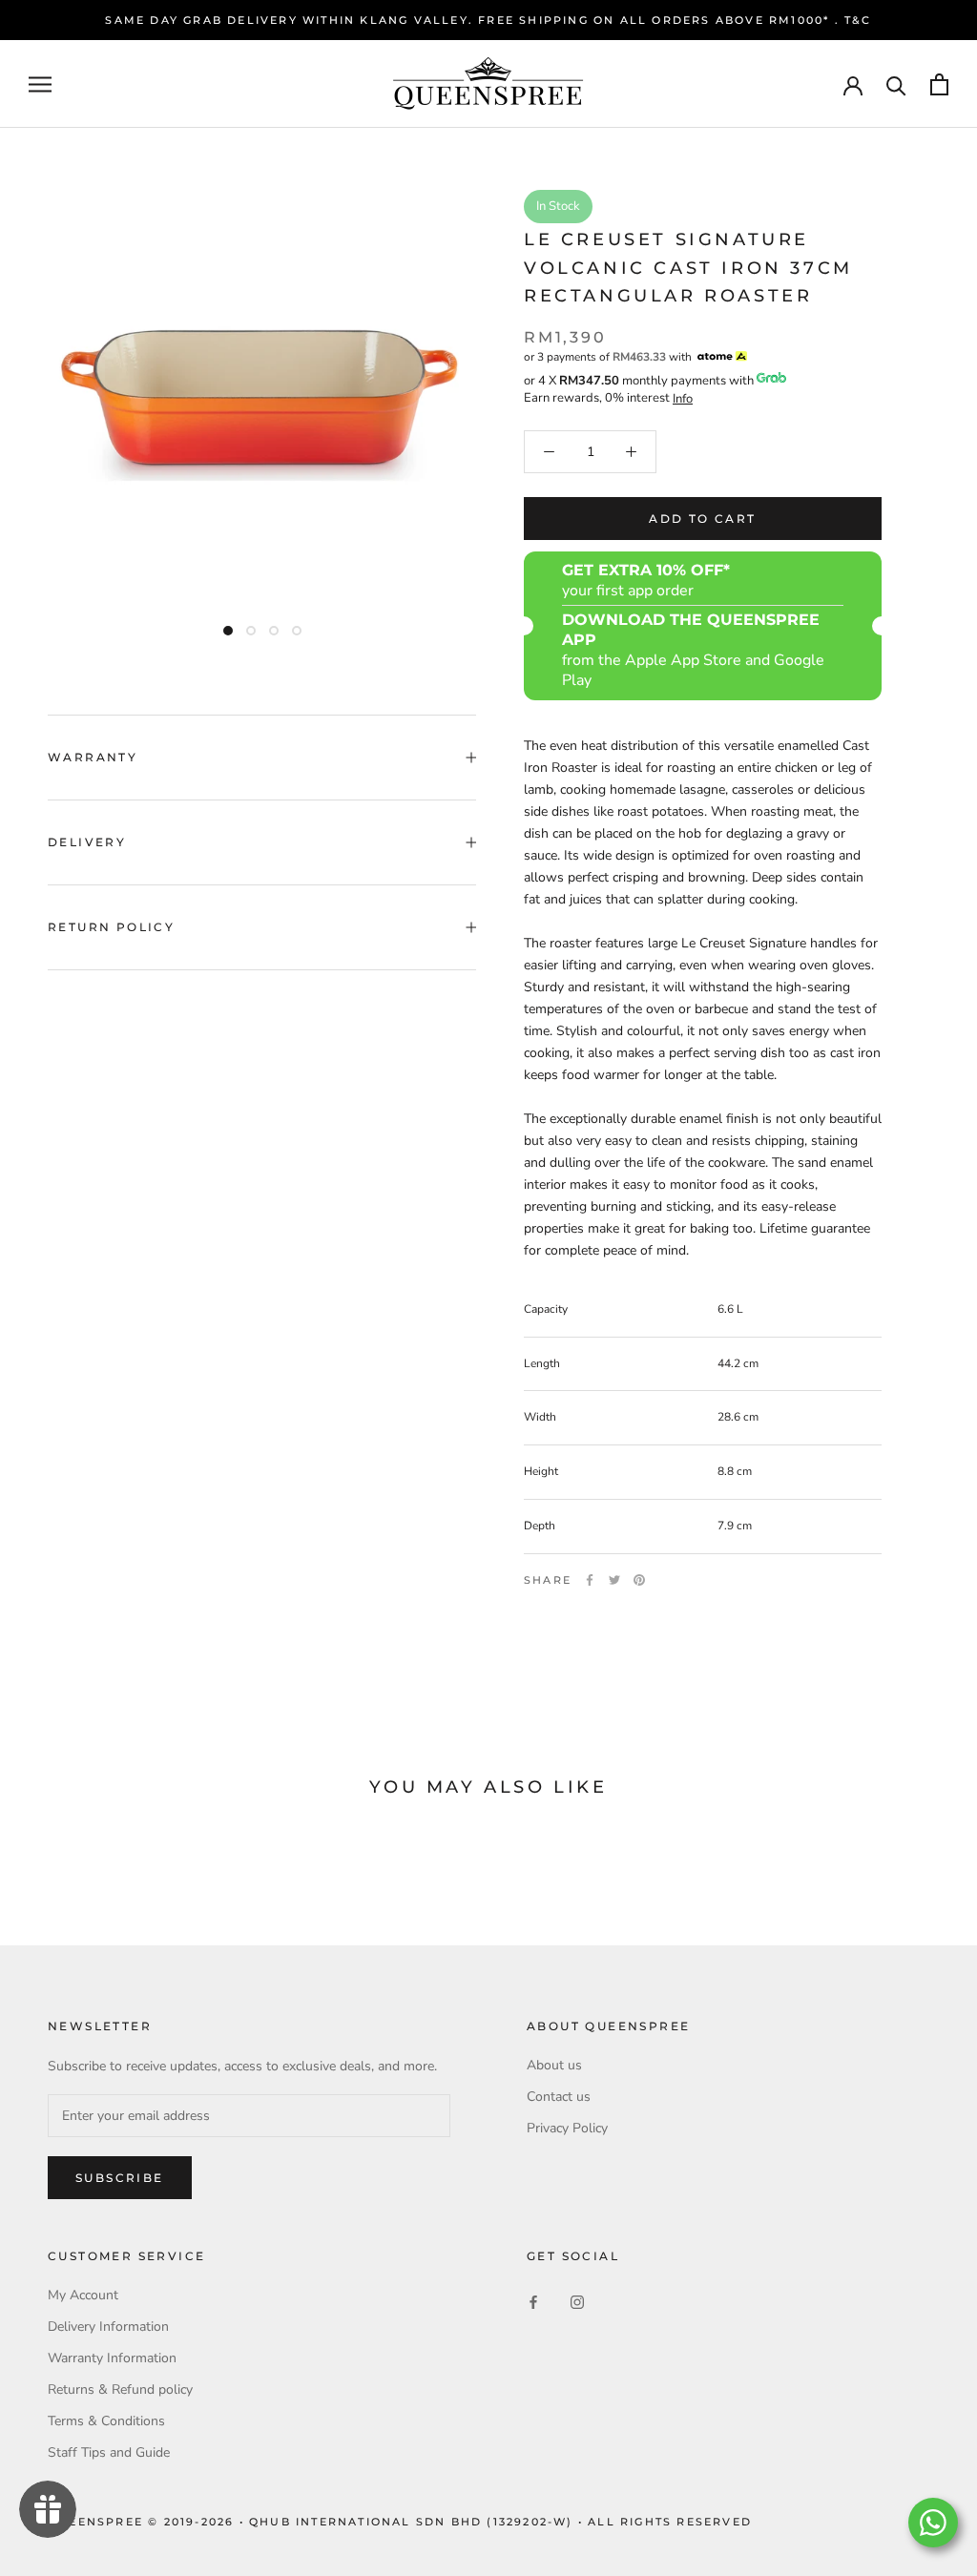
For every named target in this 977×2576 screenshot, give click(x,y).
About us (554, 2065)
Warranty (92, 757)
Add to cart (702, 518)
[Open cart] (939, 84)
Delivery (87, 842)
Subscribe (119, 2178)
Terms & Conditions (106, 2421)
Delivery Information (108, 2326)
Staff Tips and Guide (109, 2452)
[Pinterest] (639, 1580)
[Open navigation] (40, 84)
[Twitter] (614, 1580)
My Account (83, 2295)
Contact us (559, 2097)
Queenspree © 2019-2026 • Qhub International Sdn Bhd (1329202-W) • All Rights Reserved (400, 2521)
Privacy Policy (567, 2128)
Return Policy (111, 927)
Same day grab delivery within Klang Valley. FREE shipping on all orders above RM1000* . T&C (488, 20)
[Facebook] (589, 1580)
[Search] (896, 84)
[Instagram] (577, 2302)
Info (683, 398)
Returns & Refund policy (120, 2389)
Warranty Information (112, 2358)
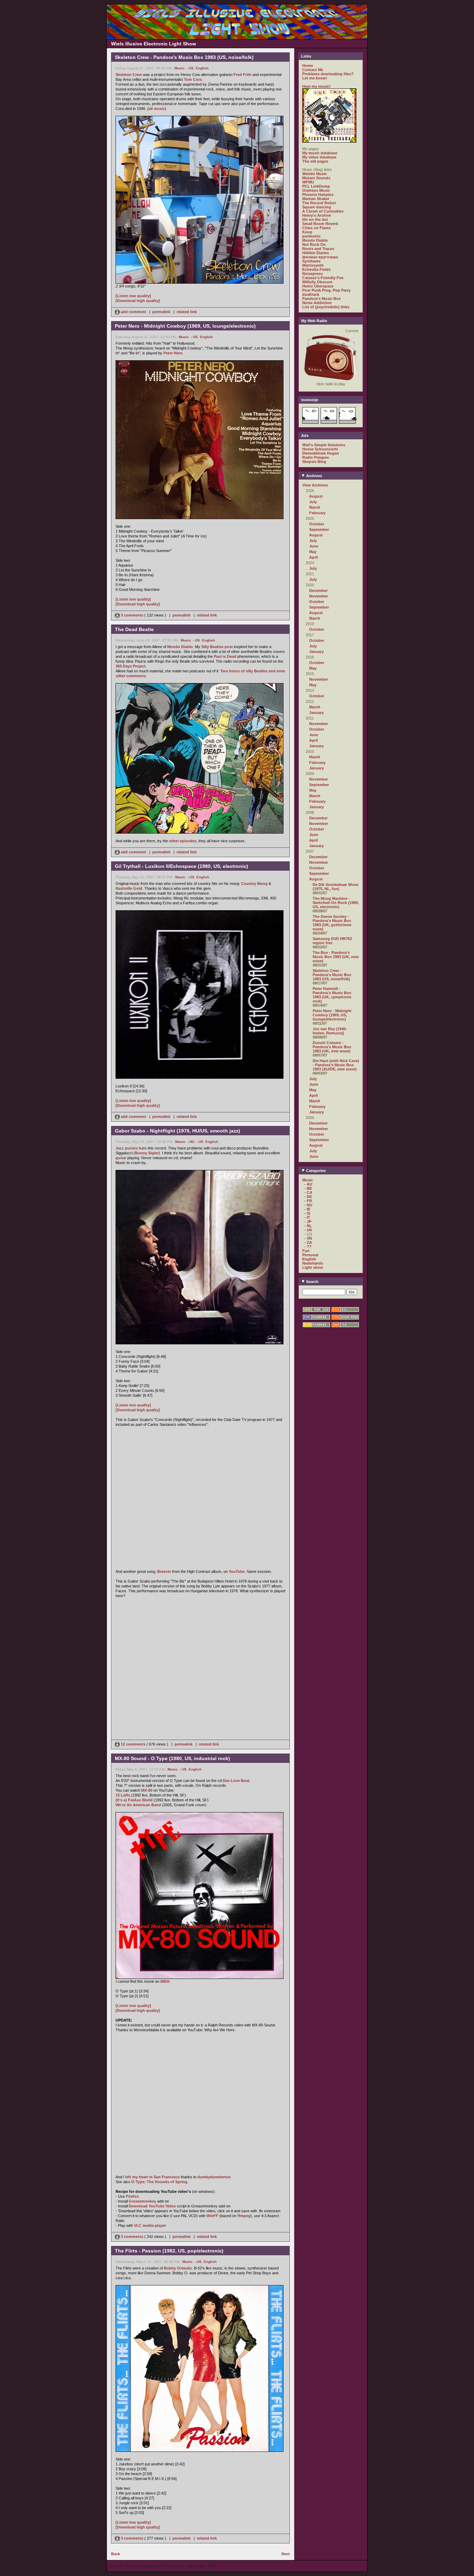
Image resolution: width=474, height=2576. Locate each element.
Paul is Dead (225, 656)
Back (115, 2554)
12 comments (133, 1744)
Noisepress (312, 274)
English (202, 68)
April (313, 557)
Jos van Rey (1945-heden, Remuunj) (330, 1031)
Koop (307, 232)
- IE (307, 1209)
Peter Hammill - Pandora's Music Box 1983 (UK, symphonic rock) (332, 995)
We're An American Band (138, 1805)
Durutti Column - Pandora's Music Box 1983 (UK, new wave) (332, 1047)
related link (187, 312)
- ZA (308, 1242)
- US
------------------------
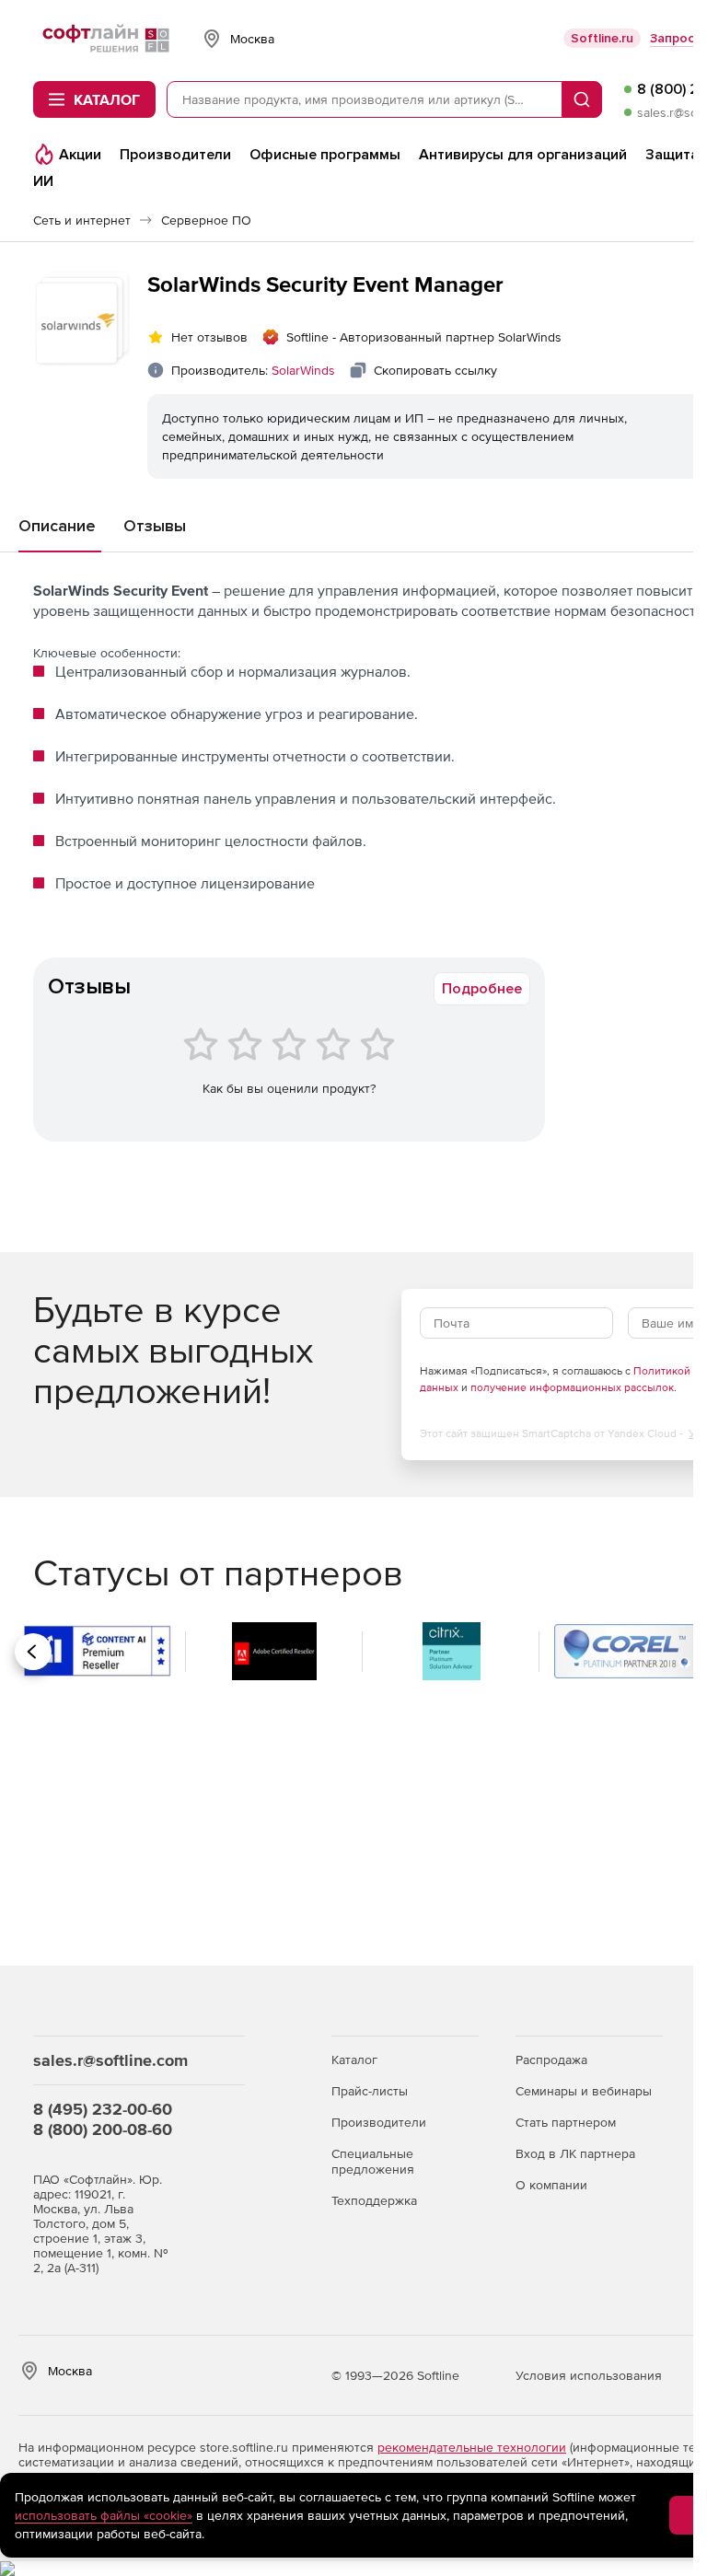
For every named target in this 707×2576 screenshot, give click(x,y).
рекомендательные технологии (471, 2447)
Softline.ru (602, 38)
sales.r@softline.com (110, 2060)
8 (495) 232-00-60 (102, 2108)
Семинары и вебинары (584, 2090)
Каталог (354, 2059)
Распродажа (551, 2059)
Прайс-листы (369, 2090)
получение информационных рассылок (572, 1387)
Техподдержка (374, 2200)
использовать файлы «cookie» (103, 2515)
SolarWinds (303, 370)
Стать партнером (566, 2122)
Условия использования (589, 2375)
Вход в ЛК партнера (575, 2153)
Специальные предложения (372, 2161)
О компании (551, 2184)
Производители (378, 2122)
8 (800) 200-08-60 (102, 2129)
------------------------
◆ Exercise directions: Return only the number of lines in the listing that contain the string "screenshot".

◆ Written answer: 2